> [SOURCE PASSAGE]:

The identity of a third-party must not be shared unless they:
- are another clinical professional involved in the direct care of the patient and the information involves the patient
- have consented to their identity being shared
Examples of third-party content
Third-party examples commonly found in clinical records include:
- a safeguarding letter regarding children at risk in a perpetrator’s record
- social care reports which have not been disclosed to the patient
- letters that refer to the patient and other members of their family
- references to domestic abuse or substance abuse relating to a family member
- infectious disease disclosures from third parties (such as Hep B in household)
- concerned neighbour reports of suspected physical abuse to an elderly person by a family member (to protect identity of both neighbour and accused family member until a discussion can take place with the patient if this is possible)
- Multi-Agency Risk Assessment Conference (MARAC) reports which are likely to contain sensitive information about the victim, children and perpetrator including criminal records (these are meetings where information is shared on the highest risk domestic abuse cases between representatives of local police, health, child protection, housing practitioners, Independent Domestic Violence Advisors (IDVAs), probation and other specialists from the statutory and voluntary sectors)

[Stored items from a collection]
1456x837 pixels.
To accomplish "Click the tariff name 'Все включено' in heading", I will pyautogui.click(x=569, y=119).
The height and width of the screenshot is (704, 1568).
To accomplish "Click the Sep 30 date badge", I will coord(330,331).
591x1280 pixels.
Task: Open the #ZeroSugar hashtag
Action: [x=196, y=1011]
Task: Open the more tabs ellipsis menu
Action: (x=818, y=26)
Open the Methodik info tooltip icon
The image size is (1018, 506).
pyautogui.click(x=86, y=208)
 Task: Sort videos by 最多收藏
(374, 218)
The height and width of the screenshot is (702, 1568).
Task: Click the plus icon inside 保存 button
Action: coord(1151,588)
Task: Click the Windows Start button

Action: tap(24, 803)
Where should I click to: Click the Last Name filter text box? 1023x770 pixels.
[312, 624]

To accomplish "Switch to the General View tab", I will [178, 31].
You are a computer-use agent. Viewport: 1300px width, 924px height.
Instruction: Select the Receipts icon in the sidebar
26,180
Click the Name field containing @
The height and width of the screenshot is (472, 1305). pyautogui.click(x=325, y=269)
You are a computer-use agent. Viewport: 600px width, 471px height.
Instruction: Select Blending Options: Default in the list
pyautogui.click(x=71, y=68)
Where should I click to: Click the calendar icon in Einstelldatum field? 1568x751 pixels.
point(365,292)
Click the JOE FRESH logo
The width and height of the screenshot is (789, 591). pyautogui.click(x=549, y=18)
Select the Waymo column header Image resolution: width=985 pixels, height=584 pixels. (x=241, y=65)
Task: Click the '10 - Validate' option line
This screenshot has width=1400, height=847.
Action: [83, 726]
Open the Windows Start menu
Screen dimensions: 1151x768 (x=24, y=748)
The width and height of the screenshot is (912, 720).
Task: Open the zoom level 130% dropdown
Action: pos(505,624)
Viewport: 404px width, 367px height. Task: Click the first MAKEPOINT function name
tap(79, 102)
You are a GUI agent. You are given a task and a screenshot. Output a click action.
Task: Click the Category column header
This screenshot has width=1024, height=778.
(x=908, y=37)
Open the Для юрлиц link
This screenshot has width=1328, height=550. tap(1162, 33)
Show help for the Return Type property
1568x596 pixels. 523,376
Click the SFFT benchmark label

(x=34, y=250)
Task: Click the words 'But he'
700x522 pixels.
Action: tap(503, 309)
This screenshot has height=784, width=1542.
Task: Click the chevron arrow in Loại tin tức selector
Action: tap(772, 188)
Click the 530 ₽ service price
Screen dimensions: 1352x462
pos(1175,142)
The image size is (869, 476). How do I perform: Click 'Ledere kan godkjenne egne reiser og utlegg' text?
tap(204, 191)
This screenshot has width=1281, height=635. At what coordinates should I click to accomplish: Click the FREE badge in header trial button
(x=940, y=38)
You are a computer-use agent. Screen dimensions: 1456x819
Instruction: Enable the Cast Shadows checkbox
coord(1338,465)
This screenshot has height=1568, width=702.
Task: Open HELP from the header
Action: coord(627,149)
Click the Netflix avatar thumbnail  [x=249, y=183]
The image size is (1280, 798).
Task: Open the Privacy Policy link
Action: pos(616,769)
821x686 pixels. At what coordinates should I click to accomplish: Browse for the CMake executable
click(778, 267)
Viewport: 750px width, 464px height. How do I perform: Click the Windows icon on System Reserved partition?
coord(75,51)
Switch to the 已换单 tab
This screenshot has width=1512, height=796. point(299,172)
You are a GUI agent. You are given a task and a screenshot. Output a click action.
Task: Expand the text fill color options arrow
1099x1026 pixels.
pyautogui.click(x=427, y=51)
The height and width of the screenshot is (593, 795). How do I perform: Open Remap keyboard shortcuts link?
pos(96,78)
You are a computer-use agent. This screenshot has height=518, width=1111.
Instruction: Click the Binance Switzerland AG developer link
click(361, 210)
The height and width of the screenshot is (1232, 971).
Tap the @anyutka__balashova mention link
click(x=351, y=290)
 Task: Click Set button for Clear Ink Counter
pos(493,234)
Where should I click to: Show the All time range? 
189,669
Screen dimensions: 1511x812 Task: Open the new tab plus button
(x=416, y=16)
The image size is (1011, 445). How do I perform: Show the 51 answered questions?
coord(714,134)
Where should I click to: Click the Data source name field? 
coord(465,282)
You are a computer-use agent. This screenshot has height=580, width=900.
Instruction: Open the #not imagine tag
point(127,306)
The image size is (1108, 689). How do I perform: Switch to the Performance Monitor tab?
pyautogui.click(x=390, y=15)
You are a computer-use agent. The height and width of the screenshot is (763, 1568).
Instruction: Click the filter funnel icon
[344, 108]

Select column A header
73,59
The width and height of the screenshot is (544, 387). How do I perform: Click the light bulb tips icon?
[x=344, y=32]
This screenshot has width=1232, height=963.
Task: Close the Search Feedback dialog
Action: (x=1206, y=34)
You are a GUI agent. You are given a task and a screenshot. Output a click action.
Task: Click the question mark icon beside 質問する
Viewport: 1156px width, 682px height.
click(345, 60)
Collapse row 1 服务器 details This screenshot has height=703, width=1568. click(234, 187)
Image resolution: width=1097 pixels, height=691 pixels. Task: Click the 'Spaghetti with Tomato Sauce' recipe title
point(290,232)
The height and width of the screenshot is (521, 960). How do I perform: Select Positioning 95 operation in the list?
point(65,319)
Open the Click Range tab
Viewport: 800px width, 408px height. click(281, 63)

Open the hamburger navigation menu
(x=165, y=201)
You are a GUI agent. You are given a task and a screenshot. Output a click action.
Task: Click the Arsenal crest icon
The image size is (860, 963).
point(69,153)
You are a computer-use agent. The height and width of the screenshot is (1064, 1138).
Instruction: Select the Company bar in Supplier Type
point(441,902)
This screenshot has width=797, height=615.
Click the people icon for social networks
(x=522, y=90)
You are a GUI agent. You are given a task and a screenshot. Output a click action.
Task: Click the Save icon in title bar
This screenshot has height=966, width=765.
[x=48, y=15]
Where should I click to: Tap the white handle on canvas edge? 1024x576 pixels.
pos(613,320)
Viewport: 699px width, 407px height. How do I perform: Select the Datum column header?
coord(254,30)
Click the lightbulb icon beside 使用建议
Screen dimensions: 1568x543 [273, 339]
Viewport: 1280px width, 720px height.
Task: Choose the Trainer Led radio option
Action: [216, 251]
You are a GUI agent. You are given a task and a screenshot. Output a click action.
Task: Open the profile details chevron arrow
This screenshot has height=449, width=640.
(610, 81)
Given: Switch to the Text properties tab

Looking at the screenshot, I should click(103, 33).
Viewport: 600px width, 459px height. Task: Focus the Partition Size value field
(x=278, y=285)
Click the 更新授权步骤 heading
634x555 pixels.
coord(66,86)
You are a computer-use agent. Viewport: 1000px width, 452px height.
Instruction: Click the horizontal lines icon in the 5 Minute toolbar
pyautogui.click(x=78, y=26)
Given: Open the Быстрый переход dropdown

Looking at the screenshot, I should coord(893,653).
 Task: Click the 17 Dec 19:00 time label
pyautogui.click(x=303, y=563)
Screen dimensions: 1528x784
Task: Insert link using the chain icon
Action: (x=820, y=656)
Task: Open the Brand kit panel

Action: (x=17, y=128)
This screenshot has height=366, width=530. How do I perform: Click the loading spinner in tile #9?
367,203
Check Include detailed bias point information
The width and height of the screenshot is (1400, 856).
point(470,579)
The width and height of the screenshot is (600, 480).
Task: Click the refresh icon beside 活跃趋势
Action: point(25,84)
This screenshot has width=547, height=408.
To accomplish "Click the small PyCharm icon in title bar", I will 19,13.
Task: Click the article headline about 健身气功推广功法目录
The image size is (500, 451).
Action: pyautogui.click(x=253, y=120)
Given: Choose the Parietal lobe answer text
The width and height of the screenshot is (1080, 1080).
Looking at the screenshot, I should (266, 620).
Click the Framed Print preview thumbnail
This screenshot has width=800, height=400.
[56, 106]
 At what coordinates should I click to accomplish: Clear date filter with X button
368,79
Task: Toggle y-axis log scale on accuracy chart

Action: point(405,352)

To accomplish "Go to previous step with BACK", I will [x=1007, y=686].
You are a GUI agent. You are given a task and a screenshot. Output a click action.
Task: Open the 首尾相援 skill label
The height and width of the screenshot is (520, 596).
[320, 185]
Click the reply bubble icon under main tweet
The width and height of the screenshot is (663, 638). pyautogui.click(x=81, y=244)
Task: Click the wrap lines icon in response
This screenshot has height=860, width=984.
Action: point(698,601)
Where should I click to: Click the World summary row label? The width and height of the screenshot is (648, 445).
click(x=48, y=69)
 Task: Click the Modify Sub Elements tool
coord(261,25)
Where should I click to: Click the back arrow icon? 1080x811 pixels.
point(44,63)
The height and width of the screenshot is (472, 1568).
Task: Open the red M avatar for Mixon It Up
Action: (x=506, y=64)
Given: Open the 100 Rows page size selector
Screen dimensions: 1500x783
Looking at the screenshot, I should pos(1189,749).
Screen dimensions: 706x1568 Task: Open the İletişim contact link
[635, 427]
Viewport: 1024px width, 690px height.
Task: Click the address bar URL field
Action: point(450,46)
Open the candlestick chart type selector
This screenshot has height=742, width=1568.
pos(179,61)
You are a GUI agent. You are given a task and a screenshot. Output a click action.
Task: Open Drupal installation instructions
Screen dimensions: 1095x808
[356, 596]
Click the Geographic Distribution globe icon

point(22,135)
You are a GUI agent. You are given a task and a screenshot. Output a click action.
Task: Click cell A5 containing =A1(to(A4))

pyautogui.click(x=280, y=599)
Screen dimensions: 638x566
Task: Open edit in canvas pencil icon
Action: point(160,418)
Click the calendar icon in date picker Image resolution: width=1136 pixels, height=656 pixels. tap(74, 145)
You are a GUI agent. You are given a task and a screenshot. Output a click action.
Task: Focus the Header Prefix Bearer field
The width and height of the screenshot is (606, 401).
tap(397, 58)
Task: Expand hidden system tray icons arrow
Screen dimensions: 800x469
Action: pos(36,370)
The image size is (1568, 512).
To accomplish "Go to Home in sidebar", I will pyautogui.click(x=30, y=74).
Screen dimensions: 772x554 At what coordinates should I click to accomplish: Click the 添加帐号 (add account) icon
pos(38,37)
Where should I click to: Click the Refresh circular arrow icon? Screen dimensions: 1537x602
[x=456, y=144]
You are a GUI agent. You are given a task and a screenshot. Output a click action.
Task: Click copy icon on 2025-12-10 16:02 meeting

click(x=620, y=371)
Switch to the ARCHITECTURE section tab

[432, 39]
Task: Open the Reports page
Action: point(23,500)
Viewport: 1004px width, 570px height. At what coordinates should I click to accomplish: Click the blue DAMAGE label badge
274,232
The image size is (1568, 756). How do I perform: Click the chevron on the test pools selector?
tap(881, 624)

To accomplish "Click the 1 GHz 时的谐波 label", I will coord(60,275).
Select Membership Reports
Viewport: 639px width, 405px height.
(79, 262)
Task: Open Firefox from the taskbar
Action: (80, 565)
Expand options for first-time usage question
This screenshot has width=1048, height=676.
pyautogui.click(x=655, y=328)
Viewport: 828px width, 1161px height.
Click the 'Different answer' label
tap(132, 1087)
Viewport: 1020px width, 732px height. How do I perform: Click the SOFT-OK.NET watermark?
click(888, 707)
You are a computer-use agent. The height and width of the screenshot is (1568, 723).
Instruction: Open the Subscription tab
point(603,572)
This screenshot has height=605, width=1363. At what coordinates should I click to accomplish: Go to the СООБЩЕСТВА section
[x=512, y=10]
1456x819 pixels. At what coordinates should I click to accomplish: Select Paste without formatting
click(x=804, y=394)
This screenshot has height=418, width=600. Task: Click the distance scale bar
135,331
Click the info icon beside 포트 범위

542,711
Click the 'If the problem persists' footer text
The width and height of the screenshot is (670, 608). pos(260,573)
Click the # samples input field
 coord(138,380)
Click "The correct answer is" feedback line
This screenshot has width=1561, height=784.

> [WORK ORDER]: Continue the guidance on third-party content in clinical records, picking up right after its last line.

> [WRITTEN ANSWER]:
Proxy access and redaction
As well as the proxy access article in this series, the Royal College of General Practitioners (RCGP) has published a guide to proxy access.
The competent patient
A competent patient is able to allow a proxy (another individual, usually a family member or carer) to access their record.
Before enabling access to a proxy, the practice should alert the patient to any information in their record that may not be appropriate to share and if necessary to then redact that content.
Where a patient has impaired competency, the practice has a duty of care to ensure that information which could be harmful to the patient is not shared with the proxy.
Where the patient has previously and explicitly stated that information should not be shared with anyone or with a named individual, this must be adhered to.
If there are concerns relating to safeguarding and/or coercion, it may be appropriate for the practice to deny any level of access to a proxy.
There is full article in this series on coercion and another on access to records by children and young people.
Examples of proxy access
Example 1 | Sarah
Sarah’s early onset dementia was progressing fast, and she agreed that her husband should have proxy access to her record before she became worse. She’d had a termination of pregnancy when she was a college student and didn’t want her husband to know. Her request was noted, and the record was redacted accordingly before access was given.
Example 2 | Amina
Amina had been sexually active for some time prior to her marriage and had been to her GP regarding a termination of pregnancy prior to starting a relationship with her current husband. She had a number of serious health issues and agreed with her GP it would be sensible for her new husband to have access to her record. She did not want him to see references to her previous Termination of pregnancy. Her record was redacted accordingly.
Example 3 | Peter
Peter confided in his GP that a named family member, since deceased, had been violent towards him on occasion. This had been noted in his clinical record. When Peter became frail and confused sometime later, another family member, who was his designated proxy, requested access to Peter’s full, retrospective record.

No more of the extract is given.